Recent revelations by Human Rights Watch (HRW) found that AI models are training on photos of children, even those meant to be protected by strict privacy settings. This discovery raises serious concerns about privacy and safety for kids and the implications of using publicly shared photos without consent.
What’s Happening & Why This Matters
Human Rights Watch researcher Hye Jung Han uncovered 170 photos of Brazilian children in the LAION-5B dataset. A second discovery followed of 190 photos of Australian children, including indigenous kids. These images were taken from Common Crawl snapshots of the web and often included identifying details such as names and locations. This poses significant privacy risks and the potential for harmful deepfakes.
Details of the Issue
Photos of children, including those meant to be private, are being used to train AI models. Even unlisted YouTube videos are not safe from AI scraping. The dataset sometimes contains URLs that reveal identifying information about children, making it easy to track them down. This includes photos of children from indigenous communities, which poses additional cultural sensitivity issues. Despite platform policies against scraping, AI models continue to train on these images. For example, YouTube videos with strict privacy settings have still been archived and used in AI datasets.

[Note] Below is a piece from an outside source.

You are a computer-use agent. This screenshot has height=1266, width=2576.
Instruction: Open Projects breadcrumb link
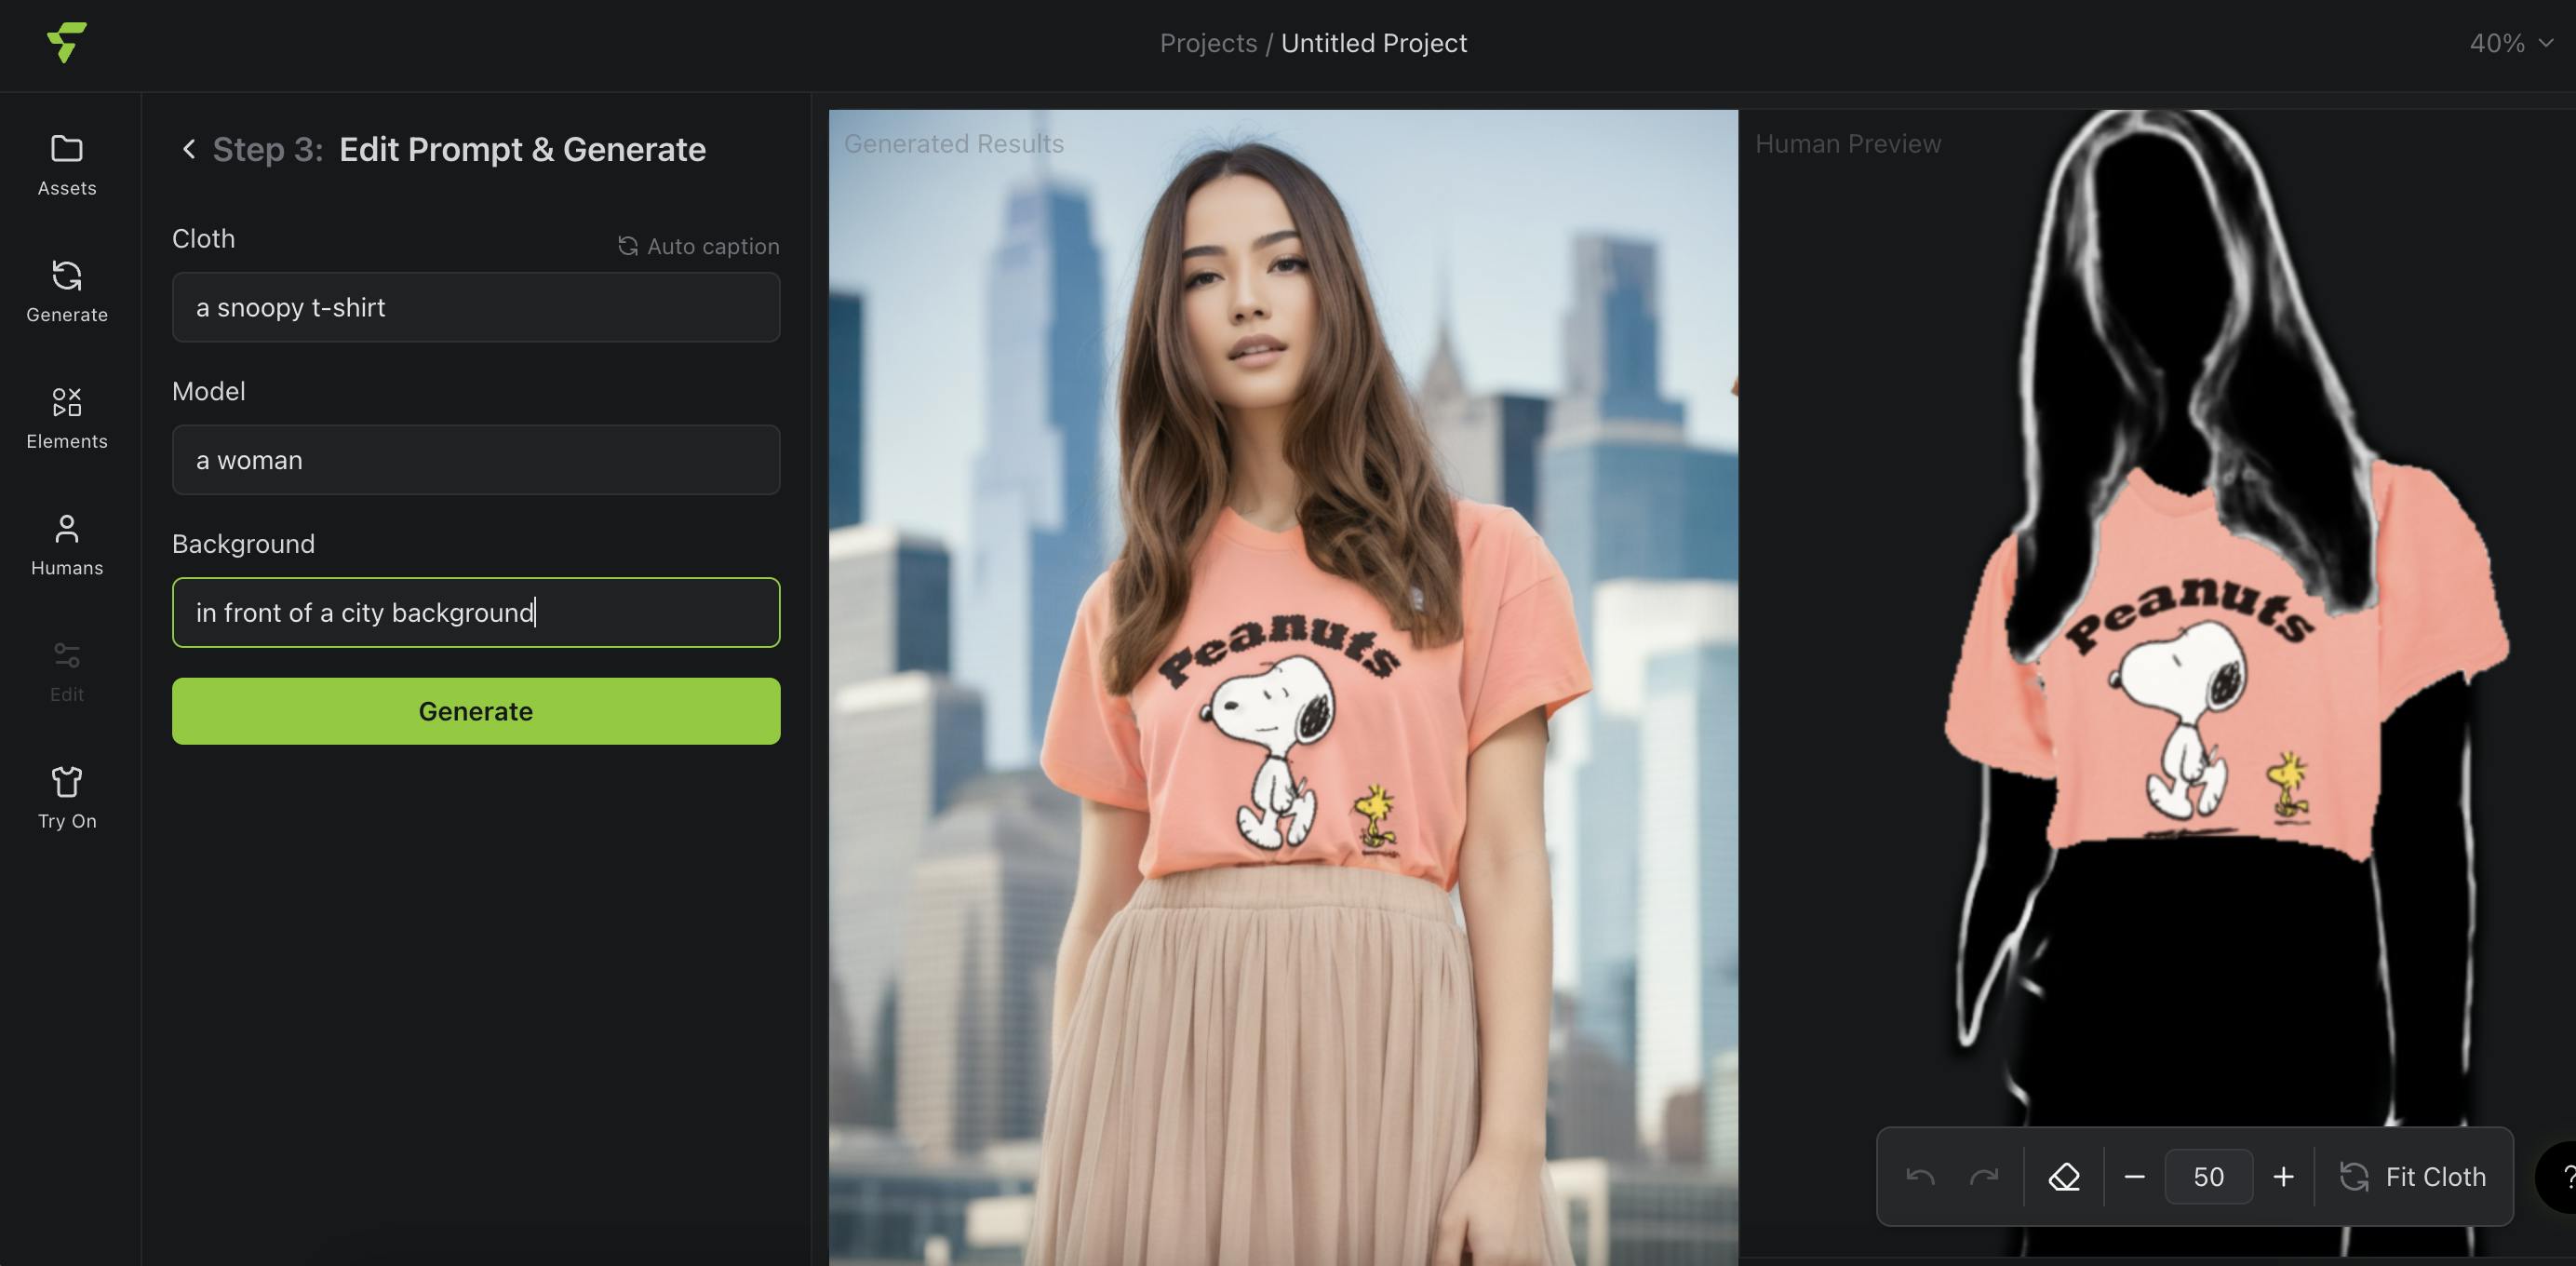pos(1208,43)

HRW’s findings support the need for stronger regulations to protect children’s data online. The upcoming draft of Australia’s Privacy Act, which includes the Children’s Online Privacy Code, is a step in the proper direction. Yet its effectiveness remains to be seen. Once AI models train on these images, it is impossible to erase this data from their systems. This could lead to the creation of realistic deepfakes and other privacy breaches.
Real-World Implications
A specific example cited in HRW’s report involves a photo of two boys in Perth, Australia, which included details like their full names, ages, and preschool name. Such information was not available elsewhere on the internet, indicating the families’ efforts to protect their children’s privacy. For First Nations children, the reproduction of photos of deceased people during mourning periods is culturally restricted, making the AI training particularly harmful.
AI models have a notorious reputation for leaking private information. Guardrails in image generators do not always prevent these leaks, exposing children to various risks.
TF Summary: What’s Next
The ongoing issues with AI training on children’s photos underscore the urgent need for stricter regulations and better enforcement of existing policies. Parents and guardians should not have to worry about the misuse of their children’s images online. As AI technology advances, it is crucial for regulatory bodies and tech companies to prioritize the protection of personal data, especially for vulnerable populations like children. The upcoming reforms in Australia’s Privacy Act will be monitored closely to see if they effectively address concerns and propel global data protections standards.